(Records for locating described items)
* * *

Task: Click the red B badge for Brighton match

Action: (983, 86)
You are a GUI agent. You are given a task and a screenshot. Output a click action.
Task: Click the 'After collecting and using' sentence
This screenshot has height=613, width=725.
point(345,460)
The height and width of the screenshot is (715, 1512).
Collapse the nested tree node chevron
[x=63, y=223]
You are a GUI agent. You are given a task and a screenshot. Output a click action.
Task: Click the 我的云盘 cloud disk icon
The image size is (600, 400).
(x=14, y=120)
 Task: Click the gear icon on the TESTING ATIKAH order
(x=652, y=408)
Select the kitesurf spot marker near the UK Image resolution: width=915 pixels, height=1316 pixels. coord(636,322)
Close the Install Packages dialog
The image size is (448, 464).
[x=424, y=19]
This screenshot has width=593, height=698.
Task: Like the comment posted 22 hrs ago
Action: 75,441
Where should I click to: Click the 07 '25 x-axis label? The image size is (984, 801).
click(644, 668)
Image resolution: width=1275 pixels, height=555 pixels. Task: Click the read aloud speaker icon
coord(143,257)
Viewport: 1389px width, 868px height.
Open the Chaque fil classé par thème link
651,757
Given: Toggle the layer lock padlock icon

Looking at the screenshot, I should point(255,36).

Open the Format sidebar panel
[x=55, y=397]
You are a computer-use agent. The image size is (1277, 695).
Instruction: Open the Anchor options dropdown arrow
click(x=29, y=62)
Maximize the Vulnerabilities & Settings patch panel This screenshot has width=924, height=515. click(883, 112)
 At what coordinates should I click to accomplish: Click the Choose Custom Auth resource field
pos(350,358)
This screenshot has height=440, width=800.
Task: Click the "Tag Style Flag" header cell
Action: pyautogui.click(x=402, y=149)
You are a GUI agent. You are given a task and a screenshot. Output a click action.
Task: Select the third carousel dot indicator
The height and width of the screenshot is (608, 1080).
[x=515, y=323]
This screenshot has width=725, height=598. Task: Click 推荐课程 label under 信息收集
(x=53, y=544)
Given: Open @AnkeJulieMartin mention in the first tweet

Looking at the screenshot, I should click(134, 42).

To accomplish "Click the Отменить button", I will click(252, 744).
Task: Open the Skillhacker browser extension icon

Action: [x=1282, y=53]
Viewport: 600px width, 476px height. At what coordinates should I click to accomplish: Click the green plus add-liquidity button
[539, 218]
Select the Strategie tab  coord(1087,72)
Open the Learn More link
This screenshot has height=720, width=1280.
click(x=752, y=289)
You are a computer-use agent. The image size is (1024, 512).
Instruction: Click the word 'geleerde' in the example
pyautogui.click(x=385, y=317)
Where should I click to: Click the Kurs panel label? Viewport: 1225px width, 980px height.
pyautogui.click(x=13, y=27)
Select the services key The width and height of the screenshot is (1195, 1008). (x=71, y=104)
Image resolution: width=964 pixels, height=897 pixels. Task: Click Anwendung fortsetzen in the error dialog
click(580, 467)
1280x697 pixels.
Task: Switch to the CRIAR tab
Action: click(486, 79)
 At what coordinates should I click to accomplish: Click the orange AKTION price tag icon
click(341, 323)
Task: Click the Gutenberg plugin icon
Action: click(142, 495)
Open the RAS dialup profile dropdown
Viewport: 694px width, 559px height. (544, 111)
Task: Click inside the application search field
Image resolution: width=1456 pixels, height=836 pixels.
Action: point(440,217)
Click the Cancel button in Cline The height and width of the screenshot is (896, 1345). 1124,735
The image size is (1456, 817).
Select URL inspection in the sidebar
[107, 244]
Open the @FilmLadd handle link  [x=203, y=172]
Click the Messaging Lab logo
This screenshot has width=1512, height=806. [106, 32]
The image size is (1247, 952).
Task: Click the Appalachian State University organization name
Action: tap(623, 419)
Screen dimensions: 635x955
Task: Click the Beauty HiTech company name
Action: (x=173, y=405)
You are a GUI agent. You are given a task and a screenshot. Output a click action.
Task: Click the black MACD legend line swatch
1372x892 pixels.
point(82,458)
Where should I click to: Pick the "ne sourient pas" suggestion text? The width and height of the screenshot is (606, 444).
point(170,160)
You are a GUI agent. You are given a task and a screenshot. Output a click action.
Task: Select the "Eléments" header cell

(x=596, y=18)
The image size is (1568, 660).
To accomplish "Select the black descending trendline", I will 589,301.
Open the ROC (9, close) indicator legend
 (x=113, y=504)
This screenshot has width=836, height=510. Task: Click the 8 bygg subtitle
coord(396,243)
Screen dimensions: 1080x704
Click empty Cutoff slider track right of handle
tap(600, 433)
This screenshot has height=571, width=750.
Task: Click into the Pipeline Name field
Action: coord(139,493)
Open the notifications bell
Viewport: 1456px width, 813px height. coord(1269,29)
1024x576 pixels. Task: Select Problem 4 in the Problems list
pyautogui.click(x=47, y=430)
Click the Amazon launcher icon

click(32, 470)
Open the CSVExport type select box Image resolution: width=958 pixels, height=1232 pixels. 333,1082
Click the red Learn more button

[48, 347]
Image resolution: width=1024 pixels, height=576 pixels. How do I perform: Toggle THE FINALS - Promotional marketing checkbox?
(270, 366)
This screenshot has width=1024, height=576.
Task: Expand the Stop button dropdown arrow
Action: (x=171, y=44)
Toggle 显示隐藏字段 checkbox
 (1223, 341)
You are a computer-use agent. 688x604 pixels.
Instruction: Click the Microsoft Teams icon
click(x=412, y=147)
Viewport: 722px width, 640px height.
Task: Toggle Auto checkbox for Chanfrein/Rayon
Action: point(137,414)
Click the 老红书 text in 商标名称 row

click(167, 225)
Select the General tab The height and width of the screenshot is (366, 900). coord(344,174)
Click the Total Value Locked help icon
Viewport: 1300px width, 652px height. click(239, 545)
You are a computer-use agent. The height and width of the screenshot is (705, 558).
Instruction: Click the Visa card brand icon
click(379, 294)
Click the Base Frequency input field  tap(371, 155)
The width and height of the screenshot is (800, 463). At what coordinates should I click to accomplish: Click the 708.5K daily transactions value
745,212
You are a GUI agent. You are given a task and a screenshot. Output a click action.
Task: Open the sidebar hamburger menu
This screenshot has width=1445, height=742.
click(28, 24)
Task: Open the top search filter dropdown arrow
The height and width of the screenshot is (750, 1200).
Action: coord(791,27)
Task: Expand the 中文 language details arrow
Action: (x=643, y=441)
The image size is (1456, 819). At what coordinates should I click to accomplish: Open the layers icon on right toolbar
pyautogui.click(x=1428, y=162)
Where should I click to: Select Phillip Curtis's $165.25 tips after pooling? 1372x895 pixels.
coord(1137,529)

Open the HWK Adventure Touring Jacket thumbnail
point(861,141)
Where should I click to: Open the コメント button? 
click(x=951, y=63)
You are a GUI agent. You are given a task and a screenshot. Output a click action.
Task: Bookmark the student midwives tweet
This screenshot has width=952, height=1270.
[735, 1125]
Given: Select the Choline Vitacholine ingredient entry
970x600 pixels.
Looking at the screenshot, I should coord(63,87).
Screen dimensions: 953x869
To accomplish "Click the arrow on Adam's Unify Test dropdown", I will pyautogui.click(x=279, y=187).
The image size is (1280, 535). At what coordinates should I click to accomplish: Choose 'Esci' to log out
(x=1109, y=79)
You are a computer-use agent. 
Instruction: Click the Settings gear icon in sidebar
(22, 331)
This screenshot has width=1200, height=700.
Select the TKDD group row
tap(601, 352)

* * *

■ **Short exercise**
Count the lines in the entries above that contain the string "black", matching case exactly, and reply with that number alone.

■ **Final result**
2